Some will use a cooler with ice water and filter directly into a jar that is in the ice bath.


----------



## xymenah (Jul 1, 2011)

Once I get done milking I put it in the freezer while I take care of my goats which normally takes around 30 minuets then filter it when I come back in. I put it back in for how ever long it takes to get super cold then put it in the frig if I'm going to use it within the next three days or leave it if I'm not.


----------



## Momma2many (Aug 3, 2012)

Ok so a different question.

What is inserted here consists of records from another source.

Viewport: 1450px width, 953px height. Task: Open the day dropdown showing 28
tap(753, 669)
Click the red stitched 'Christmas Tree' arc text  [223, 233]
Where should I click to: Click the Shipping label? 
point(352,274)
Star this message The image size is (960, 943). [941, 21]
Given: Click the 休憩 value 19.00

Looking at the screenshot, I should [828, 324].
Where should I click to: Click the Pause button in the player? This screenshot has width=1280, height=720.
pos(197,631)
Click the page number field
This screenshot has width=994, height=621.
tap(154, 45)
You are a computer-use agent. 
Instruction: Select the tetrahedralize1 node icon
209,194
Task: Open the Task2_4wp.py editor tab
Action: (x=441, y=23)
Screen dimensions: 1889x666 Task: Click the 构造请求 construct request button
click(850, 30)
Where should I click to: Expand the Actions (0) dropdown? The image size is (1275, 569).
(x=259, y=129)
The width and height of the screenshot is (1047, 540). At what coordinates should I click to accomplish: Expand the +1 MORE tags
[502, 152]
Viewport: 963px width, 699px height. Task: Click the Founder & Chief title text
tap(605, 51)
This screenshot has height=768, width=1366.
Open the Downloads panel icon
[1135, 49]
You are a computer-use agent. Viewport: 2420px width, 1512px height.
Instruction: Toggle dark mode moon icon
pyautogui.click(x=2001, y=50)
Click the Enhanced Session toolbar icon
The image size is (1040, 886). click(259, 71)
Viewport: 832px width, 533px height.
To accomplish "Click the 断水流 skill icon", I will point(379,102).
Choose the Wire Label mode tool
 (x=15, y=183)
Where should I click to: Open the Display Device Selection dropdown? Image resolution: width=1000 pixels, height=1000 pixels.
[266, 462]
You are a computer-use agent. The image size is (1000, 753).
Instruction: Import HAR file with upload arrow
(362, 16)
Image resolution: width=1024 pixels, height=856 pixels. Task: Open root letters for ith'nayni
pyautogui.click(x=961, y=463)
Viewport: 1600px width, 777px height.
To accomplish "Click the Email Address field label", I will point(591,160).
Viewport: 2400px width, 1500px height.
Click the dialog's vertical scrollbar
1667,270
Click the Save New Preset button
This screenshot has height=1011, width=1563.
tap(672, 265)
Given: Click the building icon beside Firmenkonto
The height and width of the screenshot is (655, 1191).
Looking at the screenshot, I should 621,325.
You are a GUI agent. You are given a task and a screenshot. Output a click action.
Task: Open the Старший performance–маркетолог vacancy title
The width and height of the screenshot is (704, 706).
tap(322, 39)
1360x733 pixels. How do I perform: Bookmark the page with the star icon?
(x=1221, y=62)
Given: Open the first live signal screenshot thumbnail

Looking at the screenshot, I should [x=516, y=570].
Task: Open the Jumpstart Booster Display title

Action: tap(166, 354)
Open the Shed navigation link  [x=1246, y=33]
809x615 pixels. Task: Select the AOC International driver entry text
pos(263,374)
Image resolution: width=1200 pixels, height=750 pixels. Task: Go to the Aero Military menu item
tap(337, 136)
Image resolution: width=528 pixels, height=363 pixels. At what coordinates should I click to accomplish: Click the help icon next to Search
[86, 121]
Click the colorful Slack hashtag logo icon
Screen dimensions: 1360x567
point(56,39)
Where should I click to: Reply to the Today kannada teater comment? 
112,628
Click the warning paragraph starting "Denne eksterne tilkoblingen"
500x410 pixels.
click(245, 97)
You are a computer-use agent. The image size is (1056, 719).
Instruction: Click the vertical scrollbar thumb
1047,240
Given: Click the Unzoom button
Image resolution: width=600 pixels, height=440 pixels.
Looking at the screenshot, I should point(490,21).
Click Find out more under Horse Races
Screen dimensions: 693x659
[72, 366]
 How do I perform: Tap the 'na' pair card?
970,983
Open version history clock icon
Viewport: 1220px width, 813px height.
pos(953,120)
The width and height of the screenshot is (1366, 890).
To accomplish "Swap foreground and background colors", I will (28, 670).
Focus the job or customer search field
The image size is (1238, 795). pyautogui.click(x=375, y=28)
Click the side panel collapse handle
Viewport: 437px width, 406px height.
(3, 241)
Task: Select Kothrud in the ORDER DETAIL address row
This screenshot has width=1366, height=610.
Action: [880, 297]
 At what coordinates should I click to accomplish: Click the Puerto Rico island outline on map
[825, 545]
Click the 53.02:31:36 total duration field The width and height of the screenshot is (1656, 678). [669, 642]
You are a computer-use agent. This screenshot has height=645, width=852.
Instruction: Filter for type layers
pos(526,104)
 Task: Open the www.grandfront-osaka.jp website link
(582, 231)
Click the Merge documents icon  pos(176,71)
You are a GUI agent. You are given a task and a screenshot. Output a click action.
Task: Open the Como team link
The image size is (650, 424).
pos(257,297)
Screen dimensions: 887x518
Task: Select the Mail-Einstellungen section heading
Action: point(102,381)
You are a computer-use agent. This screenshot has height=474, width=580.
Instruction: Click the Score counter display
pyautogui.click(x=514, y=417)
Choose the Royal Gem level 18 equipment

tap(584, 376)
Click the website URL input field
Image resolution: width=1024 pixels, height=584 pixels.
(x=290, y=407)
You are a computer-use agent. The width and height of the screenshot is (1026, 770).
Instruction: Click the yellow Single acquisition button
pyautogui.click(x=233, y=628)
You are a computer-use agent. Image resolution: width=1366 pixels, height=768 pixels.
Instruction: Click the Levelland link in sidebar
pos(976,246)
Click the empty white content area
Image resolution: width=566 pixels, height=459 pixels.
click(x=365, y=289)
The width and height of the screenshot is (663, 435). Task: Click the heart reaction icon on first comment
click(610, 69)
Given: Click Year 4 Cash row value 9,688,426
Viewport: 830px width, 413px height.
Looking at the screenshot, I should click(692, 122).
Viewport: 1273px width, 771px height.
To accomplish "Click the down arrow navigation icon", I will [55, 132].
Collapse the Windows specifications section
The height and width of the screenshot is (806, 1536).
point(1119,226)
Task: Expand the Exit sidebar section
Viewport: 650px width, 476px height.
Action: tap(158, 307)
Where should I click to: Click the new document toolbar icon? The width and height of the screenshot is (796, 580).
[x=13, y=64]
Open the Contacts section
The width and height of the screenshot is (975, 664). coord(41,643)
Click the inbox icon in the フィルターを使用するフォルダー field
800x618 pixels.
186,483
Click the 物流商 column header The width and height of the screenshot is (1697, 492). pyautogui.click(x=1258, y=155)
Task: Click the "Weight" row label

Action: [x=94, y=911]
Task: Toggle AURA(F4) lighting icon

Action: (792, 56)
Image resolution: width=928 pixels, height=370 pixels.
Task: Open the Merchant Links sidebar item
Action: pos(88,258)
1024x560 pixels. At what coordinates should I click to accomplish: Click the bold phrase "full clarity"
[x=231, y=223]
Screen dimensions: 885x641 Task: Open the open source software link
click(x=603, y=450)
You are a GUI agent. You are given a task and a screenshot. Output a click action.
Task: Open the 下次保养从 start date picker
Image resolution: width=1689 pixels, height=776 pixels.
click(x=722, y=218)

How long is fresh milk good for sitting in the fridge?


----------



## liz (Oct 5, 2007)

My raw milk is good for a minimum of 10 days..... though it's usually used up by 7 days, if I'm using it to make cheese I like to use "older" milk, freshest stuff is drank and used on cereal.


----------



## Goat Song (May 4, 2011)

Hoegger Dairy Supply wrote up an excellent blog post about cooling milk and the resulting quality from each method. You can read the article at: http://hoeggerfarmyard.com/milk-cooling ... important/

I keep an old pot in my spare fridge and the pot stays full of ice water 24/7. I usually put fresh ice in there at each milking and I often have to break a layer of ice to put the jars in! This gets my milk down to 40 degrees or less in about 25 minutes; which is grade A quality.  I sell my milk, so I have to insure that it gets cold fast. You may notice that the Hoegger article says that putting milk in the freezer produced Grade D milk; I thought that was interesting...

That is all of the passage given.